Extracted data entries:
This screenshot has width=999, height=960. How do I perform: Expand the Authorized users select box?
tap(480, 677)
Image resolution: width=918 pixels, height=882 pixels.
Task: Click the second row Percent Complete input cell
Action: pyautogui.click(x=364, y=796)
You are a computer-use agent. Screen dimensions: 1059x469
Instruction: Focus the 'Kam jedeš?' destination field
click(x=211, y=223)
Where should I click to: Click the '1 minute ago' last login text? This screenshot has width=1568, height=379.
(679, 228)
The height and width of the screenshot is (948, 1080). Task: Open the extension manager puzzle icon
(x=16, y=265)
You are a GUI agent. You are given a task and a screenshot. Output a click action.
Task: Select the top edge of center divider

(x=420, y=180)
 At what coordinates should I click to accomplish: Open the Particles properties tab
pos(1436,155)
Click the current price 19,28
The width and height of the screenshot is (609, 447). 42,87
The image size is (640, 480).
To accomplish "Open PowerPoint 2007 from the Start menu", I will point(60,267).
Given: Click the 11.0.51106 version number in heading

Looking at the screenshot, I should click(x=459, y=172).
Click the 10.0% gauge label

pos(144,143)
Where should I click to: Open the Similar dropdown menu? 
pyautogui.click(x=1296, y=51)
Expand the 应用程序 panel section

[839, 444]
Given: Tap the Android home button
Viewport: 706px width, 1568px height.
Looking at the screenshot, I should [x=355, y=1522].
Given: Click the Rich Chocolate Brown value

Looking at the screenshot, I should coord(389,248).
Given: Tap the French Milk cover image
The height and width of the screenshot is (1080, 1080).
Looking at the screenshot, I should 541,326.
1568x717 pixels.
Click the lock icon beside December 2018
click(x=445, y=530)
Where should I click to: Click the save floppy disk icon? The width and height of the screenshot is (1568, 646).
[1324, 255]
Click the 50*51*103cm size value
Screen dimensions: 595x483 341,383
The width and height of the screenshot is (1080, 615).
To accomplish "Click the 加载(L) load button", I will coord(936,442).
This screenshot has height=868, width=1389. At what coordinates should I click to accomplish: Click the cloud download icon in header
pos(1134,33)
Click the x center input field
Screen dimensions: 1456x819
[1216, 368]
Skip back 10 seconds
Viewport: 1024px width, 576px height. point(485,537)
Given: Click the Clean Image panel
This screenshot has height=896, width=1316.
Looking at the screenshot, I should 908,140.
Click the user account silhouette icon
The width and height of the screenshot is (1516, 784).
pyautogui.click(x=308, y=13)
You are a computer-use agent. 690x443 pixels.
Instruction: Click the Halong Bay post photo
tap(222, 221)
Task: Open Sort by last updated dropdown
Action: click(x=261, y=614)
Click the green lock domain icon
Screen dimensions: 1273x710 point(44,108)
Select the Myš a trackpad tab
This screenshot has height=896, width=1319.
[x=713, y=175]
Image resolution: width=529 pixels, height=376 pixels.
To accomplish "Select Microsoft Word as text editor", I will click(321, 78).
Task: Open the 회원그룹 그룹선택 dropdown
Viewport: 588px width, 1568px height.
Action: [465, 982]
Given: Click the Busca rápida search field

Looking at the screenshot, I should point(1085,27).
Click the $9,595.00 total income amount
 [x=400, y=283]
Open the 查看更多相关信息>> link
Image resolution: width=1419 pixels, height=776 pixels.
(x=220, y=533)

_Exercise_: Format every line in the rows above as a numbered list, omitting blank lines.

_The response_:
1. This screenshot has width=999, height=960. How do I perform: Expand the Authorized users select box?
2. tap(480, 677)
3. Image resolution: width=918 pixels, height=882 pixels.
4. Task: Click the second row Percent Complete input cell
5. Action: pyautogui.click(x=364, y=796)
6. You are a computer-use agent. Screen dimensions: 1059x469
7. Instruction: Focus the 'Kam jedeš?' destination field
8. click(x=211, y=223)
9. Where should I click to: Click the '1 minute ago' last login text? This screenshot has width=1568, height=379.
10. (679, 228)
11. The height and width of the screenshot is (948, 1080). Task: Open the extension manager puzzle icon
12. (x=16, y=265)
13. You are a GUI agent. You are given a task and a screenshot. Output a click action.
14. Task: Select the top edge of center divider
15. (x=420, y=180)
16.  At what coordinates should I click to accomplish: Open the Particles properties tab
17. pos(1436,155)
18. Click the current price 19,28
19. The width and height of the screenshot is (609, 447). 42,87
20. The image size is (640, 480).
21. To accomplish "Open PowerPoint 2007 from the Start menu", I will point(60,267).
22. Given: Click the 11.0.51106 version number in heading
23. Looking at the screenshot, I should click(x=459, y=172).
24. Click the 10.0% gauge label
25. pos(144,143)
26. Where should I click to: Open the Similar dropdown menu? 
27. pyautogui.click(x=1296, y=51)
28. Expand the 应用程序 panel section
29. [839, 444]
30. Given: Tap the Android home button
31. Viewport: 706px width, 1568px height.
32. Looking at the screenshot, I should [x=355, y=1522].
33. Given: Click the Rich Chocolate Brown value
34. Looking at the screenshot, I should coord(389,248).
35. Given: Tap the French Milk cover image
36. The height and width of the screenshot is (1080, 1080).
37. Looking at the screenshot, I should 541,326.
38. 1568x717 pixels.
39. Click the lock icon beside December 2018
40. click(x=445, y=530)
41. Where should I click to: Click the save floppy disk icon? The width and height of the screenshot is (1568, 646).
42. [1324, 255]
43. Click the 50*51*103cm size value
44. Screen dimensions: 595x483 341,383
45. The width and height of the screenshot is (1080, 615).
46. To accomplish "Click the 加载(L) load button", I will coord(936,442).
47. This screenshot has height=868, width=1389. At what coordinates should I click to accomplish: Click the cloud download icon in header
48. pos(1134,33)
49. Click the x center input field
50. Screen dimensions: 1456x819
51. [1216, 368]
52. Skip back 10 seconds
53. Viewport: 1024px width, 576px height. point(485,537)
54. Given: Click the Clean Image panel
55. This screenshot has height=896, width=1316.
56. Looking at the screenshot, I should 908,140.
57. Click the user account silhouette icon
58. The width and height of the screenshot is (1516, 784).
59. pyautogui.click(x=308, y=13)
60. You are a computer-use agent. 690x443 pixels.
61. Instruction: Click the Halong Bay post photo
62. tap(222, 221)
63. Task: Open Sort by last updated dropdown
64. Action: click(x=261, y=614)
65. Click the green lock domain icon
66. Screen dimensions: 1273x710 point(44,108)
67. Select the Myš a trackpad tab
68. This screenshot has height=896, width=1319.
69. [x=713, y=175]
70. Image resolution: width=529 pixels, height=376 pixels.
71. To accomplish "Select Microsoft Word as text editor", I will click(321, 78).
72. Task: Open the 회원그룹 그룹선택 dropdown
73. Viewport: 588px width, 1568px height.
74. Action: [465, 982]
75. Given: Click the Busca rápida search field
76. Looking at the screenshot, I should point(1085,27).
77. Click the $9,595.00 total income amount
78.  [x=400, y=283]
79. Open the 查看更多相关信息>> link
80. Image resolution: width=1419 pixels, height=776 pixels.
81. (x=220, y=533)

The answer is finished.